→ **ACTIVITY**: Scan the records for "dimensions". Report each line that includes it.

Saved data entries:
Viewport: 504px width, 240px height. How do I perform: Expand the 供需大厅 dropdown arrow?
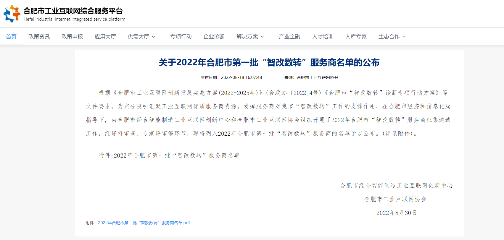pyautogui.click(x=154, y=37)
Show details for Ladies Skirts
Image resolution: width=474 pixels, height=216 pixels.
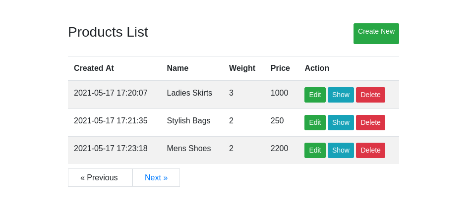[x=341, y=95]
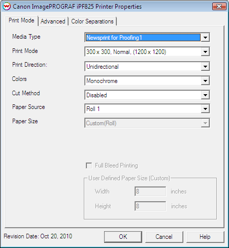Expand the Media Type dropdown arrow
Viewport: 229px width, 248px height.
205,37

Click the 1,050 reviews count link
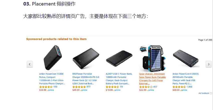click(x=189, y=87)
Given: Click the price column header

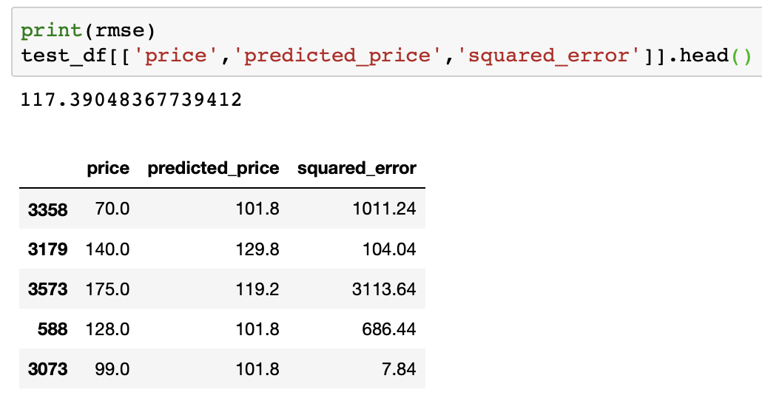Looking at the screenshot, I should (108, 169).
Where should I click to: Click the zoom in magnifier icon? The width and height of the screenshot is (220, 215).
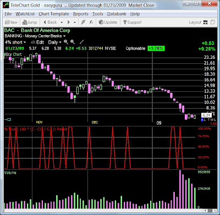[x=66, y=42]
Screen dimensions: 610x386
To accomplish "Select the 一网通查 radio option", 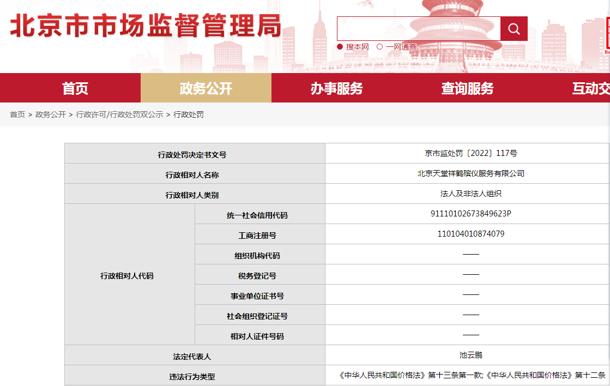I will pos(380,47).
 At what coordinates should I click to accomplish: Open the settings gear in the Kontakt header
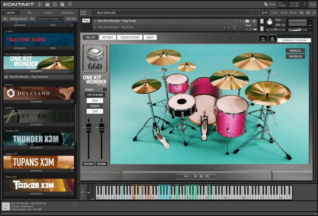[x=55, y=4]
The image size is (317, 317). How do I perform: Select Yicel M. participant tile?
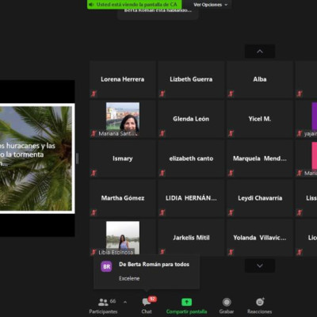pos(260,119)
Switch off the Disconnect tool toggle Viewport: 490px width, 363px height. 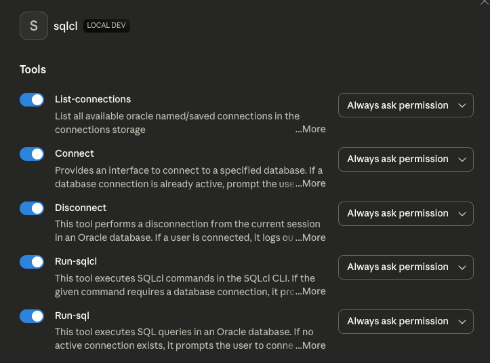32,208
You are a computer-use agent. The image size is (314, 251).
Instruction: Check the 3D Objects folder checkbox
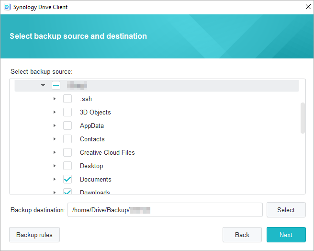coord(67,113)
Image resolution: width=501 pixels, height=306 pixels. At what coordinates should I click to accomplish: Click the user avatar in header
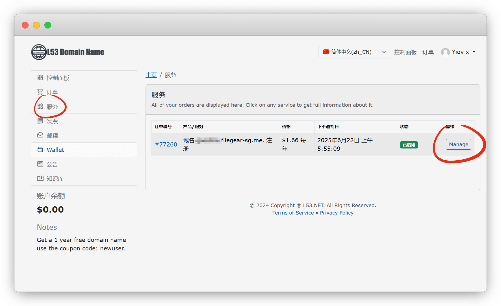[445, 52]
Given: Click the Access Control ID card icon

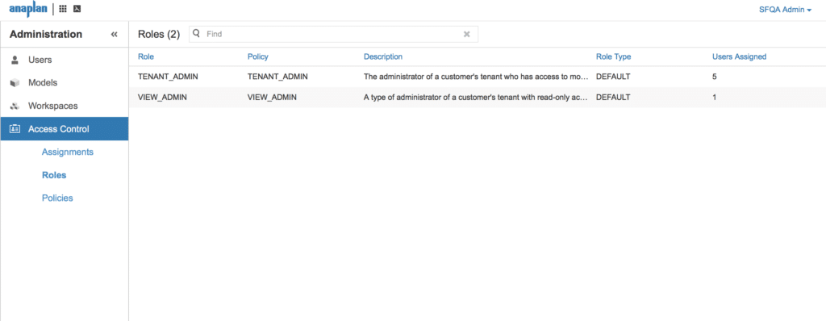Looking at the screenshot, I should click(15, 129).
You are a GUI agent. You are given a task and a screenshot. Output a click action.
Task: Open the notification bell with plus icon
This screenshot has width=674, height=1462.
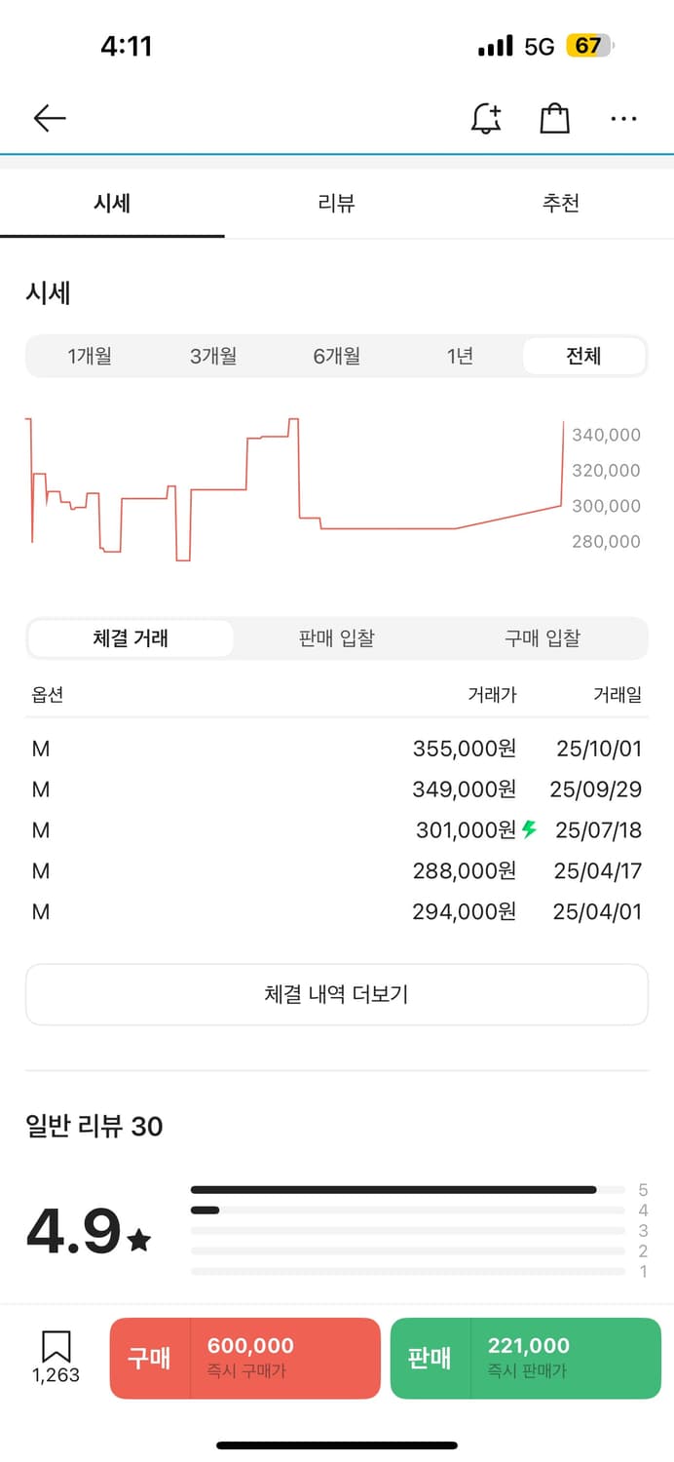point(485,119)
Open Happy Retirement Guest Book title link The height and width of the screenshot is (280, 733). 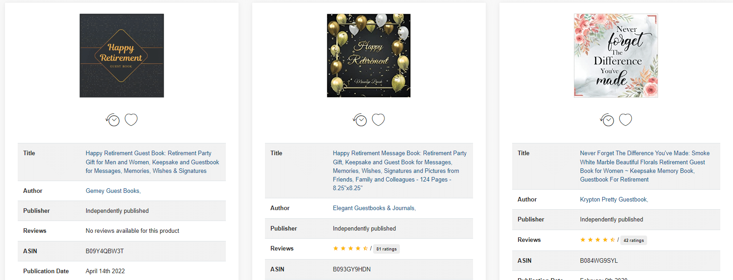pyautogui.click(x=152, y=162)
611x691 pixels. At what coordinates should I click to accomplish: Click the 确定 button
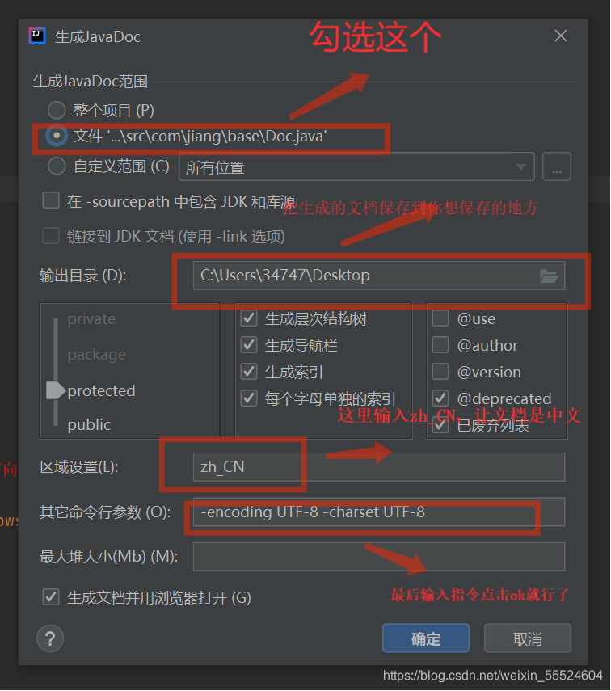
...
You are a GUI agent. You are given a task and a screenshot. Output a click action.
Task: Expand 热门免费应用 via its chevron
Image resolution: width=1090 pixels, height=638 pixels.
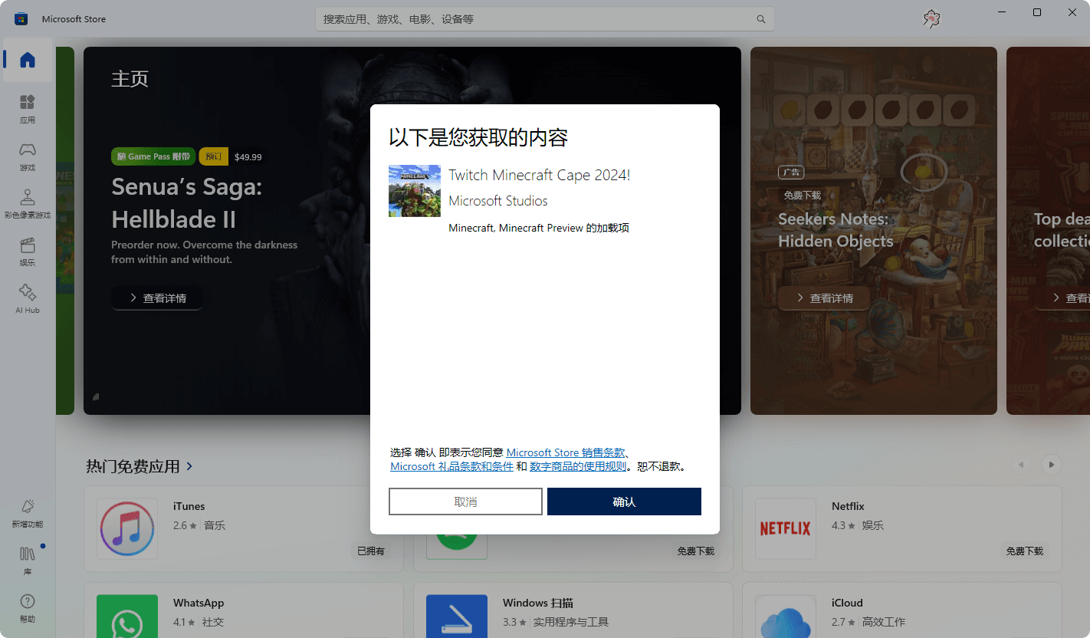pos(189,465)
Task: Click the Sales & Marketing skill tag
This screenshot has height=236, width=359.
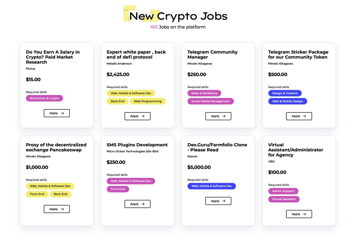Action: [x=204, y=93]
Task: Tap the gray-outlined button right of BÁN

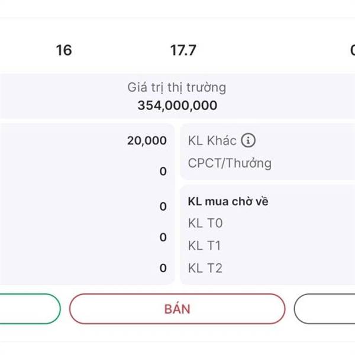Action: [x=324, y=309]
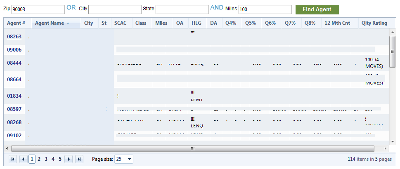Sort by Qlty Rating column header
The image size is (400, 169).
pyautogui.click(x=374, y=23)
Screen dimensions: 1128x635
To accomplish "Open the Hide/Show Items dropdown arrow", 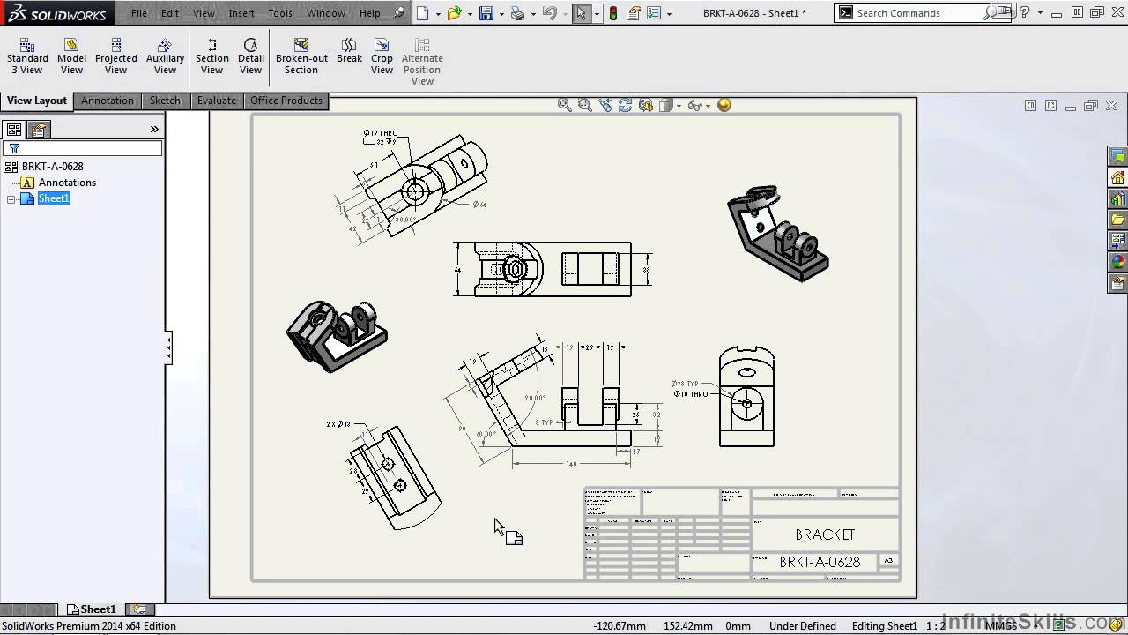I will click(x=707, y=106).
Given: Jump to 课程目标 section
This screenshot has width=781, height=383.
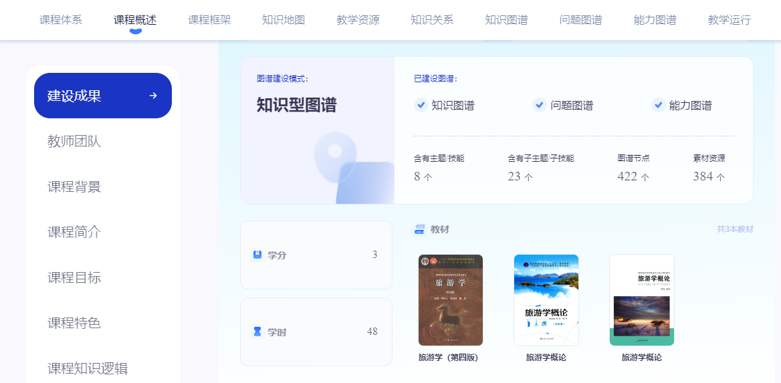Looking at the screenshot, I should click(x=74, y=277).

→ **ANSWER SPACE**:
Screen dimensions: 610x386
Screen dimensions: 1128x635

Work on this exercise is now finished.